Yeah, as soon as read off the VSS error code I realized what was happening and thought to myself that it's a basic 5V or 12V on/off sensor signal... It's already more or less conditioned for microprocessor use which makes the optocoupler overkill.

The injector on the other hand is a big inductive device, and we're tapping directly into one of its power supply lines. Inductors like to produce big voltage spikes under the right conditions (conditions the ECU probably protects against, but none the less)... For instance, the ignition coil(s) that fire the spark plugs rely on that inductor effect. Thankfully, being an electrically heavy device means the ECU doesn't notice a few milliamps to drive the optocoupler LED. In fact, the way the injector is wired up in my case (constant power, switched ground) means the switched-power circuit for the optocoupler LED shows up as a few milliamp parasitic draw through the closed injector (nowhere near enough to open it or hold it open), and as zero draw when the ECU opens the injector.
As for timing delays, I hooked the opto-coupled injector input up to a function generator spitting out TTL levels (5V) and the interrupt routine's pulsewidth output was accurate up to about 20KHz (down to ~50us) over the function generator's full duty cycle range (5% - 89%). The same bit of code has done better in the past, so I'm not saying there's no effect, but it's negligible when talking about a signal that will never break 100 Hz (well, unless someone sticks this on a sport bike or a jet engine). Also, according to the optocoupler's spec sheet, response times improve as emitter current goes up. Since emitter current is dependent on the current limiting resistor and input voltage to the circuit (12V when installed in a car vs. the 5V I was testing with), its effects should be still more marginal in actual use.

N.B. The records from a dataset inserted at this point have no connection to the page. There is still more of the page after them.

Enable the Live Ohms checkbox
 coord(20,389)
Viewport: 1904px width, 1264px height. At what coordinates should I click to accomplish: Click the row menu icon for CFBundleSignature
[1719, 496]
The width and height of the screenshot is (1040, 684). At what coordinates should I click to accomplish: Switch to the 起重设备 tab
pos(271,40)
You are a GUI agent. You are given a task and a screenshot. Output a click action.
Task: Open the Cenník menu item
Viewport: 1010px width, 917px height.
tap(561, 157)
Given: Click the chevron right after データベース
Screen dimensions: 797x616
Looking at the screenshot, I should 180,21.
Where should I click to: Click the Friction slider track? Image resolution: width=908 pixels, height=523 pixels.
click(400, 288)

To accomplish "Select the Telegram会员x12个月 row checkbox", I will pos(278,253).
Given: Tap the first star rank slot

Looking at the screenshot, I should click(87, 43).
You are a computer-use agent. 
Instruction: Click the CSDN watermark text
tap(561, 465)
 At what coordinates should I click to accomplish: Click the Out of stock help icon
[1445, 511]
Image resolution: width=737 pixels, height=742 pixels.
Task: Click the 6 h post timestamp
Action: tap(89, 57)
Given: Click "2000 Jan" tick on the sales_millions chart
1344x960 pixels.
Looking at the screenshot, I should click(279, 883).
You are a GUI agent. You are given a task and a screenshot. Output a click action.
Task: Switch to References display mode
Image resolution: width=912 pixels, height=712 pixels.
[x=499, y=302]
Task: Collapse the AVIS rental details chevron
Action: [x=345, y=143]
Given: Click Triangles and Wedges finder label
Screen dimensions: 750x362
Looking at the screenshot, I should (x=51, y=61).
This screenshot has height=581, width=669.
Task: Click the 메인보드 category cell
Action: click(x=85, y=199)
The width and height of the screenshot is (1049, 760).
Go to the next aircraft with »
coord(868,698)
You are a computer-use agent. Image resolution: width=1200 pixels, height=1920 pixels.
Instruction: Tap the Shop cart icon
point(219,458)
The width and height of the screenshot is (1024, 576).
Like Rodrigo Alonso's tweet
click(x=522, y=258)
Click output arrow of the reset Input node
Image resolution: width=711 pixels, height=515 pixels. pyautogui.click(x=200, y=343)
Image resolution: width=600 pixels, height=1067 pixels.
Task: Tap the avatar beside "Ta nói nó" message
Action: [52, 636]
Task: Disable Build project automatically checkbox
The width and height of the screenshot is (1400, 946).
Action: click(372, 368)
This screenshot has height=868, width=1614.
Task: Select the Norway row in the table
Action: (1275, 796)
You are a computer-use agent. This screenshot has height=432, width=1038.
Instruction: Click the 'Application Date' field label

As for the cost of replacing an ATMEGA168 or '328, yeah they're not that expensive. But we're not necessarily just talking about a '168 or '328 chip anymore... Some Arduino boards (both clones and the official boards) use surface mount chips that can't just be popped out of their DIP sockets and replaced. The Arduino Uno is being manufactured in a DIP version, but supply issues resulted in them more recently producing a model using a '328 chip in the ball grid array surface mount package. Leaded surface mount chips can be handled with fairly standard soldering tools. BGA requires a hot air station.
What I'm getting at is that we're not necessarily talking about replacing just a $5 chip anymore, we're talking about a $20 - $60 Arduino board.

So yeah, I'll try the higher value resistor on the VSS line later today and ditch the optocoupler all together if the ECU still isn't happy or it causes some kind of signal error (I'm reading both pulse count and frequency - distance and speed).

Here's the current code if someone wants to play with it:

Last edited by bobski; 03-09-2011 at 02:12 PM..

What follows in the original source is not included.